Copy the text lines of each entry below word for word, keeping the original order. Leave the pictures out of your copy.

Data excerpts:
◇ ◇ ◇

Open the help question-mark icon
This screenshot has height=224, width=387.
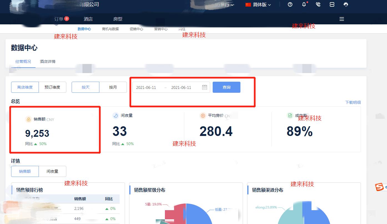(x=290, y=4)
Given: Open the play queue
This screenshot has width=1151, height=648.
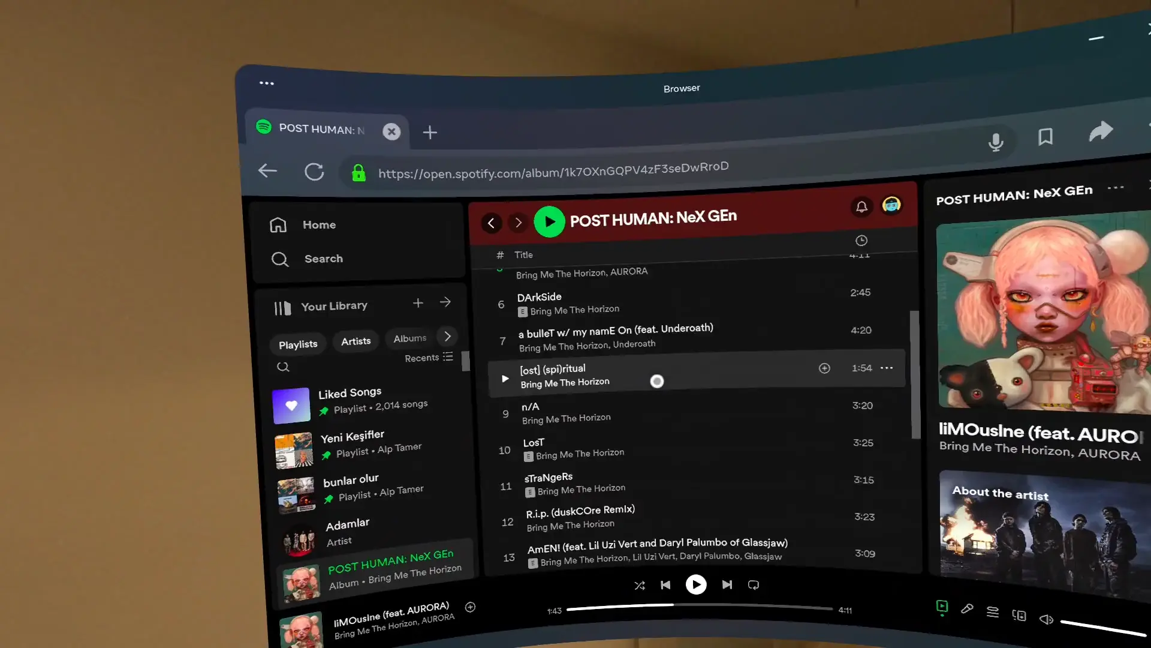Looking at the screenshot, I should click(x=993, y=611).
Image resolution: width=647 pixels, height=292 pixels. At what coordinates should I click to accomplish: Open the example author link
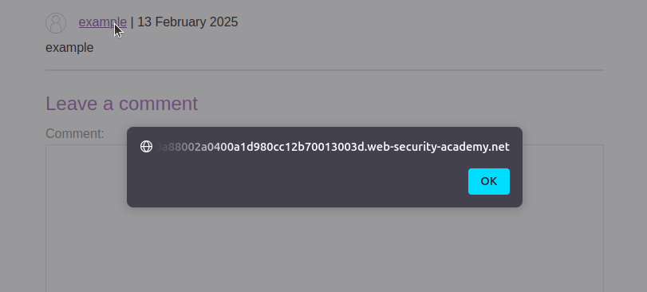102,22
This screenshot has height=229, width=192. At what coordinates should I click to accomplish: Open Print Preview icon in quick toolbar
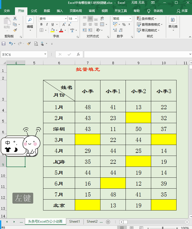[36, 44]
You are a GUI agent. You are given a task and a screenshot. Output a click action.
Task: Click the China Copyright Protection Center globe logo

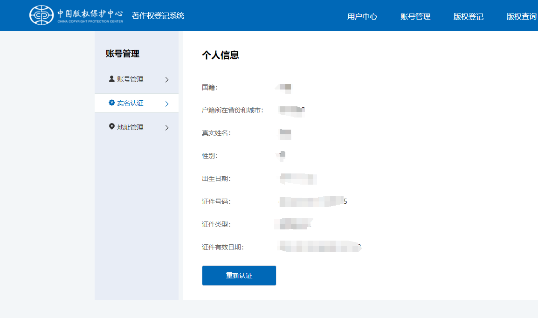41,15
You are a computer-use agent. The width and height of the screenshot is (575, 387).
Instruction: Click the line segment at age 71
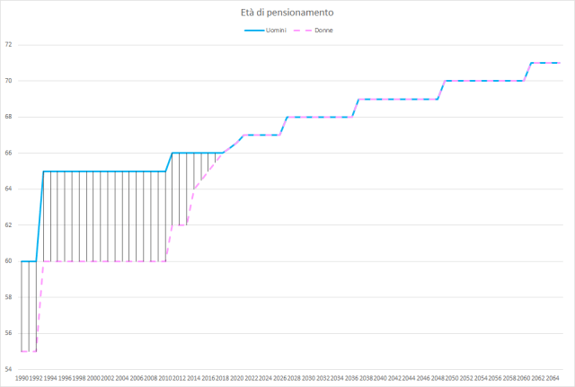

◇ ◇ ◇

Complete output:
Open the help question-mark icon
This screenshot has height=224, width=387.
(x=290, y=4)
Given: Open the play queue
This screenshot has width=1151, height=648.
Looking at the screenshot, I should click(x=993, y=611).
Image resolution: width=647 pixels, height=292 pixels. At what coordinates should I click to accomplish: Open the example author link
102,22
This screenshot has height=229, width=192. At what coordinates should I click to accomplish: Open Print Preview icon in quick toolbar
[36, 44]
You are a GUI agent. You are given a task and a screenshot. Output a click action.
Task: Click the China Copyright Protection Center globe logo

41,15
You are a computer-use agent. The width and height of the screenshot is (575, 387).
Instruction: Click the line segment at age 71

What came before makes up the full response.